I cannot count the number of times I’ve heard that around a Council table, or in an administrator’s office. It is the easiest explanation for the low turnout at the annual meeting, empty meetings, and quiet comment boxes.
Also, “People just like to bitch.”
Again, the easiest explanation for the popularity of rants and raves pages, the growing unrest amongst the population aimed at the Council, Administration and staff, and the visible frustration amongst the people who live in our communities.
It is the easiest explanation, but it is not a factual one. Consider this; people care deeply about their homes, their roads, their taxes, their kids, their farms, their safety, and their friends and neighbors.
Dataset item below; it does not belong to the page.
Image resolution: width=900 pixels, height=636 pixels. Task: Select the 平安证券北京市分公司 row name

What they don’t care about is the way municipalities traditionally expect the citizenry to participate occasionally when they ignore them the rest of the year. And that’s not a universal character flaw; it is a design flaw in the municipal process.
If you are having a public meeting once a year, or worse, stopped having it because people stopped showing up you are doing it wrong. A single, formal, once a year meeting it not community engagement. It is a performance. It is we are doing this because we must, and we are doing it begrudgingly.
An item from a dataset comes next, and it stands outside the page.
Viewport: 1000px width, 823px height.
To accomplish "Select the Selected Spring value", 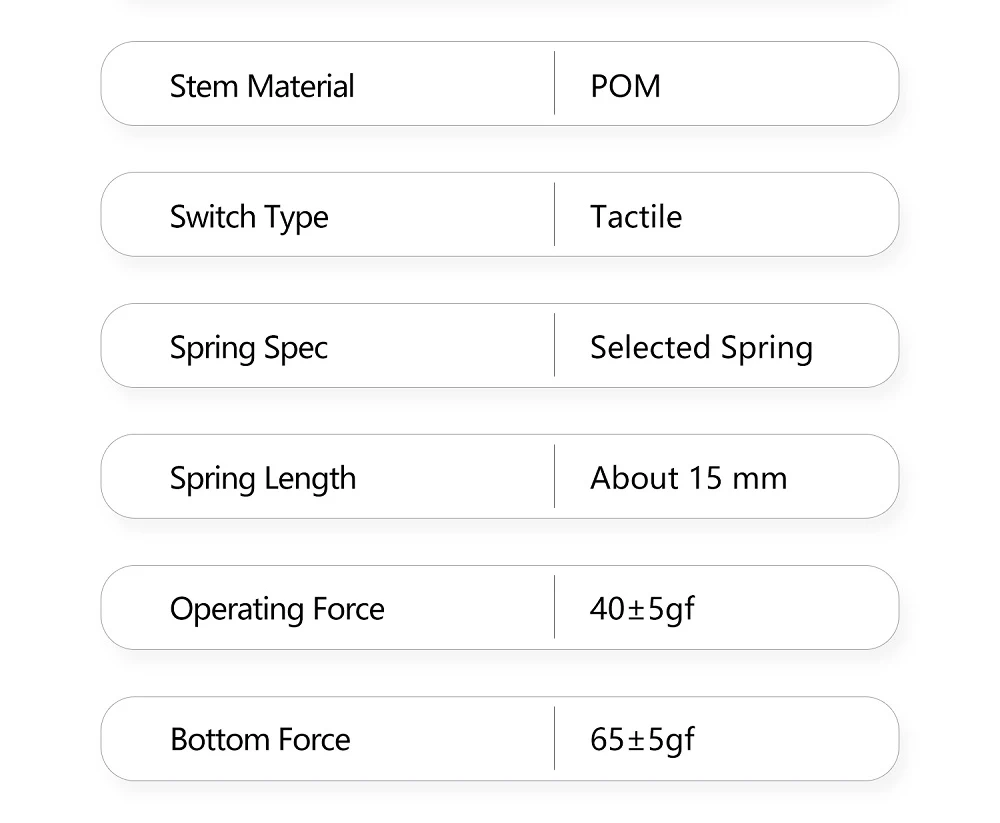I will (x=701, y=348).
For some people, the meeting was held on a day, or time when they just couldn’t make it.
For some people, they are not connecting to the agenda, the issues feel abstract.
For most, they believe their input is not welcome, and that you made the decisions before you involved the community. Therefore, what good is their input?
None of that means they don’t care, it means the meeting doesn’t work for them. If we only measure caring by who shows up at 7:00 PM on a Tuesday in February, we are measuring the wrong thing.
Ask any councillor who isn’t hiding out at the public event, ask any councillor who is getting their groceries, or at the coffee shop…they care plenty when they are looking for the grader, when the taxes go up, or when the water bill spikes. They care when a project affects their road, their kids, or their wallet.
People care in the moment—it is not that they don’t care. They are, mostly, overwhelmed.
Like you, residents are juggling work, family obligations, aging parents, health, finances and exhaustion. Add in the political climate, and the general sense that the world is going to hell in a handbasket, most people are not sitting at home going “Eff the council, I don’t care about my town.” They are thinking “I’m too tired to go anywhere…”
Engagement that requires people to rearrange their lives is engagement that will fail. You’ve heard of the butt groove? My couch has one, and once I get my butt settled into that groove the only thing that will move me is bedtime.
What will get me to an evening meeting is when I’m clear why I need to be there, the timing works and I am reasonably sure I’m not walking into an argument. People show up when the issue affects them directly, the information—the why they should go is clearly presented, and they believe their voice matters.
That is why a social media post gets 200 comments, but a public hearing gets 4 people. It isn’t apathy, it is accessibility. They can give their opinion in 2 seconds from the comfort of their home.
If we want people to care with us, we have to stop assuming they don’t care at all, because that affects how we frame our messages to the public. Instead, we should ask:
1. Did we explain the issue clearly?
2. Did we let people know about the meeting or engagement well in advance?
3. Did we offer more than one way to participate?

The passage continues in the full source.